Mr. Wells speaks somewhere of the amazing persistency of the instinct for self-expression. Where it exists, one reflects in musing on these biographies, you can't kill it with a club.
Very imposing we felt the literary style of this Dictionary to be. It treats of a man much as if he were a word, say, in the Century Dictionary. This is the sort of biographical writing, we said, that a man with whiskers can read. It does sound something like a court calendar. Its tone is omniscient, indeed. But the Recording Angel here does not drop a tear upon the oath of any Uncle Toby and blot it out forever. No.
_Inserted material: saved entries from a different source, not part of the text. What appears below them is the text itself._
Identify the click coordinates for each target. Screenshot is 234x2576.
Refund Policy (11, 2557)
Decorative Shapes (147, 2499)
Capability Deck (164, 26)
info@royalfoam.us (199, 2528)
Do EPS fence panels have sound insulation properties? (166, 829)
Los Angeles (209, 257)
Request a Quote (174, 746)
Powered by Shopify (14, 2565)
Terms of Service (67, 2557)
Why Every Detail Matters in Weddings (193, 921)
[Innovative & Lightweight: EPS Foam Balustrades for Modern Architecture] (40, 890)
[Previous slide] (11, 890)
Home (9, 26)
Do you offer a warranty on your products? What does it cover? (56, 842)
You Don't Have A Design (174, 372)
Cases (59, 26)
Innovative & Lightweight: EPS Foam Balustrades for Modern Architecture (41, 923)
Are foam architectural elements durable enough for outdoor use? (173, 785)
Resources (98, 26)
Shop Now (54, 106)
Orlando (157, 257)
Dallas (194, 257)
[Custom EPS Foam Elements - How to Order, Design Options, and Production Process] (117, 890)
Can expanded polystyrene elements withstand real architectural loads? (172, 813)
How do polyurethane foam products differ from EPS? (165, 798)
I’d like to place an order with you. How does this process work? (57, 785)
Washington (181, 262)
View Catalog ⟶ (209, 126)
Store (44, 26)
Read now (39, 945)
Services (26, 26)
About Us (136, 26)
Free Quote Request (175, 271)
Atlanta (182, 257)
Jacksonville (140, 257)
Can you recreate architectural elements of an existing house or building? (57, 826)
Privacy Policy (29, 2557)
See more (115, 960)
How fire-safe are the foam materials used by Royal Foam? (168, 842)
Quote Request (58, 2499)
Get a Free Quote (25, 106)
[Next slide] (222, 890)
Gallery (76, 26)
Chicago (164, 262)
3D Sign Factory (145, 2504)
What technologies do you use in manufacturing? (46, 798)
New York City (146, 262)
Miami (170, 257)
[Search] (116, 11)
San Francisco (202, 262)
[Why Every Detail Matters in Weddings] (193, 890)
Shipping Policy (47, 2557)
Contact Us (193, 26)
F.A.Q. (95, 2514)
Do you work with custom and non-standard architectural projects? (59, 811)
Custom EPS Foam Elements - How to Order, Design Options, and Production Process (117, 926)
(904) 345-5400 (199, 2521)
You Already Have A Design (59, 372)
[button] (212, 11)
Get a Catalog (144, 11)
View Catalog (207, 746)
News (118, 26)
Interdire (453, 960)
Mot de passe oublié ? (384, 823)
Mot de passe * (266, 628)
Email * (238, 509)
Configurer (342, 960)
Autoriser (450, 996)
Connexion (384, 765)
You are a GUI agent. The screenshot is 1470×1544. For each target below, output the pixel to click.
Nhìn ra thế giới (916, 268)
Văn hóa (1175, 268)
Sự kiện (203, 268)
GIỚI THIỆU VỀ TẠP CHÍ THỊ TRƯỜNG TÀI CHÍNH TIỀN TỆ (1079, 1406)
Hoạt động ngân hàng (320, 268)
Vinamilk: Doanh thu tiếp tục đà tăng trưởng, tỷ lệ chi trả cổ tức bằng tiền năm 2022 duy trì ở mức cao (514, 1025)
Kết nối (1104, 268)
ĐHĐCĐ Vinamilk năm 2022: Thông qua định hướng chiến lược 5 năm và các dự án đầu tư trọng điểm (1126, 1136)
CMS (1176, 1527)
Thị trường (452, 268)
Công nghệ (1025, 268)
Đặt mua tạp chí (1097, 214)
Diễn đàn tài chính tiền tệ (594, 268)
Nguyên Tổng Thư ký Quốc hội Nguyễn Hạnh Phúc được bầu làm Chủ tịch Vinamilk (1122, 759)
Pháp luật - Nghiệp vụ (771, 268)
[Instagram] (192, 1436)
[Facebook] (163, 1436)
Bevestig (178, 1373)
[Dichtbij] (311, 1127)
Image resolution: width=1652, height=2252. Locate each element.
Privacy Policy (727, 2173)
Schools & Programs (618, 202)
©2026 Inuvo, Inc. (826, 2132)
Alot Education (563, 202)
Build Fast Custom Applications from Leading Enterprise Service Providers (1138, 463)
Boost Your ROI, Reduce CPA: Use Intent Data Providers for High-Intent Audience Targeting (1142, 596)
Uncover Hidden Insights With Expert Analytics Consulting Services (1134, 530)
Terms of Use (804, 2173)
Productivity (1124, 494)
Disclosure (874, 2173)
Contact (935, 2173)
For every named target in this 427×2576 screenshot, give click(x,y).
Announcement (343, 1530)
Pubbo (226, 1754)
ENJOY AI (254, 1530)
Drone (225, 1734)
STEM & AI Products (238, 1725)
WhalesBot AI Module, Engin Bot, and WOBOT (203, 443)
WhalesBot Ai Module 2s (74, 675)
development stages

He says, of one we tremble to name, "his language was often beyond the reach of apology." Fine is the dignity with which sordid things are related. "The return journey he was under the necessity of performing on foot." Almost grotesque is the neglect of the caressing touch of sentiment. "His own wish was to be a jockey." The treatment of the theme of love is entertaining. "At the age of nineteen he married."
August is the passivity in the presence of the Reaper who mows the golden grain. Without poetry, oh, Death, where is thy sting! In these volumes, of none is it sighed: At twilight his spirit fled. Had he but lived ...! It is: He died December 14, 1908. He left no issue. A fair portrait of him by Charles Ricketts is in the possession of Mr. Edmund Gosse.
We arose after several hours' reading with a sense of having perused for a space two recent volumes of the Book of Judgment. We were full of emotion. We felt the mystery of the destiny of man. How admirable he is and how pitiful! Throbbing, we went forth into the throbbing city.
CHAPTER XV
SO VERY THEATRICAL
THERE is a young woman I thought of taking there for luncheon the other day, but when I called for her it did not seem to me that she had used her lip-stick that morning—and so we went somewhere else.
She is pretty good-looking and was dressed not at all unfashionably. She would have done all right at the Waldorf, or at the Vanderbilt, or Biltmore, or Ritz-Carlton, or Ambassador. Indeed, I don't know but that at some such place as that I should have been rather proud of her.